イテレータパターン
■ コレクションのシーケンシャルアクセス
- hasNext
public boolean hasNext()
要素を1つづつアクセスしているときに、まだアクセスしていない要素があればtrueを返します。すべての要素をアクセスしてしまった場合、falseが返ります。
- next
public Object next()
まだアクセスを行っていない次の要素を返します。戻り値はObjectクラスなので、実行時には適切なクラスへのキャストが必要です。
アクセスできる要素がない時に (hasNext メソッドの戻り値が false の時に)、nextメソッドをコールするとjava.util.NoSuchElementExceptionが発生します。
リスト1は要素がAクラスのコレクションに対して、シーケンシャルにアクセスする例です。
SetインタフェースやMapインタフェースは順序がないため、インデックスを使用したアクセスを行うことができません。しかし、Iteratorインタフェースを使用することでシーケンシャルアクセスを行うことができます。Mapオブジェクトからは直接Iteratorオブジェクトを取り出すことはできませんが、keySetメソッドやvaluesメソッドで得られたSetオブジェクトからIteratorオブジェクトを取得できます。リスト2はMapオブジェクトの全要素を表示するメソッドです。ここでは、MapオブジェクトのキーをアクセスするためにIteratorインタフェースを使用しています。
Iterator iterator = collection.iterator();
while (iterator.hasNext()) {
A a = (A)iterator.next(); // A にキャストが必要
a.foo();
}
■ コレクション要素の削除
- remove
public void remove()
nextメソッドで取得できた要素を削除します。Iteratorオブジェクトはオリジナルのコレクションをコピーするわけではなく、オリジナルのコレクションに対してシーケンシャルアクセスを行っているだけです。このため、removeメソッドで要素を削除すると、オリジナルのコレクションの要素も削除されるので、使用するには注意が必要です。
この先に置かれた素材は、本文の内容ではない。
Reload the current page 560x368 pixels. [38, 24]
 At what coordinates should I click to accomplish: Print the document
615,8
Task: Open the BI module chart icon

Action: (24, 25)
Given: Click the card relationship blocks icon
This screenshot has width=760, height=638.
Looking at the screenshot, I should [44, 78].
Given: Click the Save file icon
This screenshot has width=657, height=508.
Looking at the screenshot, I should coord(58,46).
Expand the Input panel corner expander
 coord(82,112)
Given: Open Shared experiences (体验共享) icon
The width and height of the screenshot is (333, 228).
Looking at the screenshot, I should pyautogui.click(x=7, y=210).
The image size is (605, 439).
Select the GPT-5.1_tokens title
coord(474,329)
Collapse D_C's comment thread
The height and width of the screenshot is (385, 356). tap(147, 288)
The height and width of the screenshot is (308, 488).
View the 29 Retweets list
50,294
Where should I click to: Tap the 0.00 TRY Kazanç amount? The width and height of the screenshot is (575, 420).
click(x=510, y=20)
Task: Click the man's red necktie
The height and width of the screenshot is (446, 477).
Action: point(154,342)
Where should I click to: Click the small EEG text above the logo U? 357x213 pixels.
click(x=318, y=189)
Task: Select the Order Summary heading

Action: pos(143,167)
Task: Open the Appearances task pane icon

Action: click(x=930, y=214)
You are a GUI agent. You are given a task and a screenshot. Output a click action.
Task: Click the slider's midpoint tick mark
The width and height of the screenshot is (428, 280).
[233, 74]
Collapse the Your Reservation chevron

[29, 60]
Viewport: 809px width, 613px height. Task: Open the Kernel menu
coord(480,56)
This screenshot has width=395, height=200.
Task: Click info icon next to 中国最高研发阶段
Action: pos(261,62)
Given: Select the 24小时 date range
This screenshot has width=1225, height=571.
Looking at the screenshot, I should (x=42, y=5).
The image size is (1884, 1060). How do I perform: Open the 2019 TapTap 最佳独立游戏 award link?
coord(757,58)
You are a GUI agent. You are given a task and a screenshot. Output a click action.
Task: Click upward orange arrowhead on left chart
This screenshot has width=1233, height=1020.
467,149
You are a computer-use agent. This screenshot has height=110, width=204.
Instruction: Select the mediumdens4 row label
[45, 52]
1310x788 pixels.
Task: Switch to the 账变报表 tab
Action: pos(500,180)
イディオム的にIteratorインタフェースが使われる例として、New I/Oでノンブロッキングモード通信に使用されるjava.nio.channels.Selectorクラスがあります。Selectorクラスでは予めノンブロッキングモード行う入出力処理を登録しておきます。
登録した入出力処理が発生すると、発生した全ての入出力処理がSetオブジェクトとして取得できるので、Iteratorを使用してシーケンシャルアクセス行います。発生した入出力処理に対応するときには、それをremoveメソッドで削除しておきます。削除を行わないと、処理が行われていないと認識されてしまいます。詳しくはJavaPress Vol.24のNew I/Oの解説をご覧ください。
リスト3はイディオム的に使われる部分を示しています (完全なプログラムにはなっていません)。selectorが Selectorオブジェクトになります。ここではソケットのアクセプトと受信をselectorに登録した例を示しています。
public void showMap(Map map) {
// Iterator を Set を介して取得
Set keySet = map.keySet();
Iterator it = keySet.iterator();
while (it.hasNext()) {
Object key = it.next();
System.out.println("Key: " + key + " Value: " + map.get(key));
}
}
while (selector.select() > 0) {
// 発生した動作の一覧を Iterator で扱う
Iterator keyIterator = selector.selectedKeys().iterator();
while (keyIterator.hasNext()) {
SelectionKey key = (SelectionKey)keyIterator.next();
keyIterator.remove(); // 処理する動作を削除しておく
if (key.isAcceptable()) {
// accept の処理
...
} else if (key.isReadable()) {
// データの受信
...
}
}
}
参考文献: 「オブジェクト指向における再利用のための デザインパターン」, Erich Gamma 他, ソフトバンク, ISBN 4-7973-1112-6
コラム ListインタフェースとIteratorインタフェース
ListインタフェースはIteratorインタフェースを使用しなくともシーケンシャルアクセスが可能です。では、Listインタフェースに対してIteratorインタフェースは使う意味がないのでしょうか。
ArrayListクラスは直接使用したほうがIteratorインタフェースを使うより高速にシーケンシャルアクセスができます。しかし、意外なことにLinkedListクラスをそのまま使用したシーケンシャルアクセスは、Iteratorインタフェースを使った場合より低速になります。
つまり、Listインタフェースを実装しているクラスによってシーケンシャルアクセスのパフォーマンスが異なるのです。したがって、実装しているクラスが特定できないような場合には、Iteratorインタフェースを使用するのが無難です。これは実装に関わらず統一した方法でシーケンシャルアクセスを行うというIteratorの本来の目的からも望ましいといえます。